# Charger et mettre en forme les données à partir d'un fichier csv

In [None]:
import pandas 

noms = ['seismic','seismoacoustic','shift','genergy','gpuls','gdenergy','gdpuls','ghazard','nbumps','nbumps2','nbumps3', 'nbumps4','nbumps5','nbumps6','nbumps7','nbumps89','energy','maxenergy','class']
dataframe = pandas.read_csv('seismic-bumps.csv', names = noms)
dataframe

In [None]:
donnees = dataframe.values
d = donnees[:, 0:18]
t = donnees[:, 18]

# Transformer les attributs catégoriels en un ensemble de variables binaires

In [None]:
import numpy as np

def binarisation(d, indice, valeurs):
    B = np.zeros((len(d), len(valeurs)))
    for i in range(len(d)):
        for v in range(len(valeurs)):
            if(d[i,indice] == valeurs[v]):
                B[i,v] = 1
    return B 


A0 = binarisation(d, 0,['a','b','c','d'])
A1 = binarisation(d, 1,['a','b','c','d'])
A2 = binarisation(d, 2,['W','N'])
A7 = binarisation(d, 7,['a','b','c','d'])
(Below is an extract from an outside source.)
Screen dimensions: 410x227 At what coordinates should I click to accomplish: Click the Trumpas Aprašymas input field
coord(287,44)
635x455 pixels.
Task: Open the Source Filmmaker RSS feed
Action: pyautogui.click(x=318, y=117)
X = np.concatenate((A0, A1, A2, d[:,3:7],A7, d[:,8:18]), axis=1)
Y = t.astype('int')

In [None]:
pandas.DataFrame(data = X)

# Données deséquilibrées

In [None]:
len(X[Y == 0]), len(X[Y == 1])

# Ajustement du modèle baseline où l'on prédit toujours la classe 0

In [None]:
len(X[Y == 0])/ (len(X[Y == 1]) + len(X[Y == 0]))

# Apprentissage du modèle

In [None]:
import random 
from sklearn.model_selection import train_test_split 
X_train, X_test, Y_train, Y_test = train_test_split(X, Y, test_size = 0.3, random_state = random.seed()) 

In [None]:
from sklearn.ensemble import RandomForestClassifier
modele = RandomForestClassifier(n_estimators = 10)
modele.fit(X_train, Y_train)
Y_predit = modele.predict(X_test)

In [None]:
from sklearn.metrics import accuracy_score
accuracy_score(Y_test, Y_predit)  

In [None]:
accuracy

In [None]:
from sklearn.metrics import confusion_matrix
confusion_matrix(Y_test, Y_predit)

In [None]:
from sklearn.metrics import f1_score
f1_score(Y_test, Y_predit)

# Sous-échantillonnage de la classe majoritaire et sur-pondération

In [None]:
nbs = 170
from sklearn.utils import resample
echantillon_majorite = resample(X[Y == 0], 
                                 replace = False,    # echantillon sans remise
                                 n_samples = nbs,    # pour en avoir autant que dans la classe minoritaire
                                 random_state = random.seed()) 
# On combine la classe minoritaire avec le sous-echantillon de la classe majoritaire
X1 = np.concatenate((echantillon_majorite, X[Y == 1]), axis = 0)
Y1 = np.concatenate((np.zeros(nbs), np.ones(170)), axis = 0)

In [None]:
X1_train, X1_test, Y1_train, Y1_test = train_test_split(X1, Y1, test_size = 0.3, random_state = random.seed()) 
    
modele.fit(X1_train, Y1_train)
Y1_predit = modele.predict(X1_test)

In [None]:
f1_score(Y1_test, Y1_predit)

In [None]:
confusion_matrix(Y1_test, Y1_predit)

# Surpondération de la classe sous-échantillonnée

In [None]:
poids = (2414  / nbs)
p = (1-Y1_test) * poids
p = p + Y1_test
f1_score(Y1_test, Y1_predit, sample_weight = p)

In [None]:
confusion_matrix(Y1_test, Y1_predit, sample_weight = p)